[[ Data excerpts open ]]

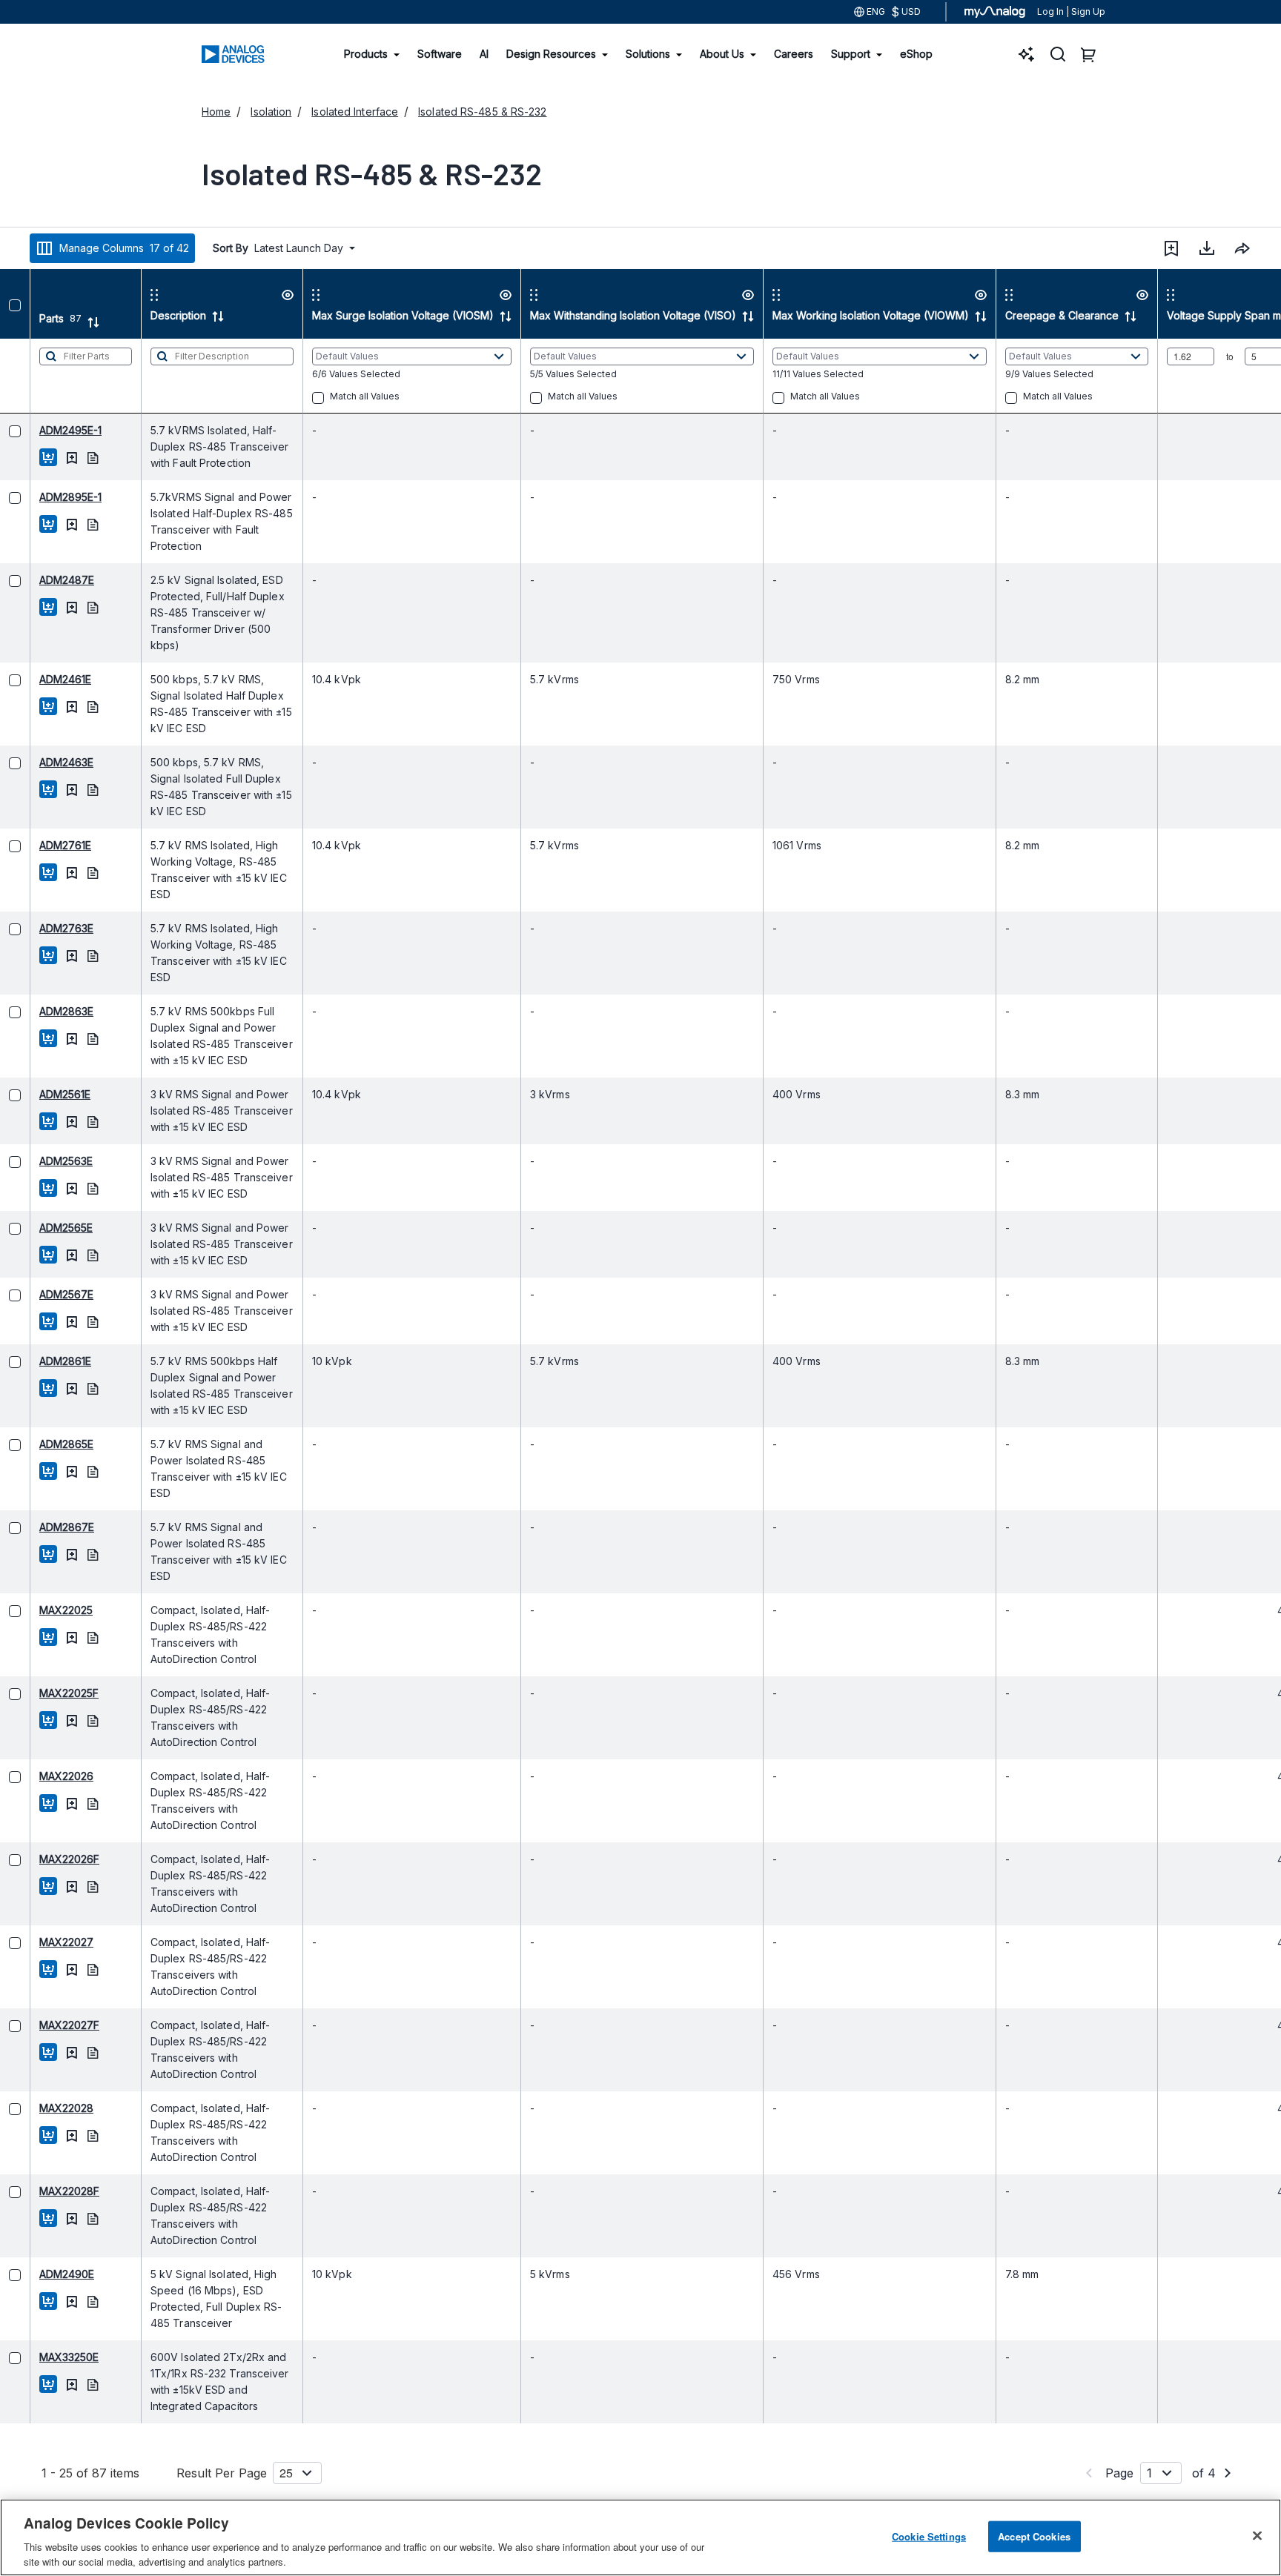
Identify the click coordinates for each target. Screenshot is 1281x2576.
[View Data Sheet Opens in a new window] (62, 457)
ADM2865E (36, 1444)
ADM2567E (36, 1294)
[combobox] (1242, 248)
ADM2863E (36, 1011)
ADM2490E (36, 2274)
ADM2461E (35, 679)
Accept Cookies (1034, 2536)
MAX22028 (36, 2108)
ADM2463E (36, 762)
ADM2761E (35, 845)
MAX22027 (36, 1942)
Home (216, 111)
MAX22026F (39, 1859)
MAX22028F (39, 2191)
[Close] (1257, 2536)
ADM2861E (35, 1361)
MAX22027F (39, 2025)
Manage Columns (124, 248)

[[ Data excerpts closed ]]

▶ **Directions**:
Find the line that contains "MAX22027 (36, 1942)" in the listing above. Retype it and every line after it up to the last, exactly, and nothing else.

▶ **Solution below**:
MAX22027 (36, 1942)
Home (216, 111)
MAX22026F (39, 1859)
MAX22028F (39, 2191)
[Close] (1257, 2536)
ADM2861E (35, 1361)
MAX22027F (39, 2025)
Manage Columns (124, 248)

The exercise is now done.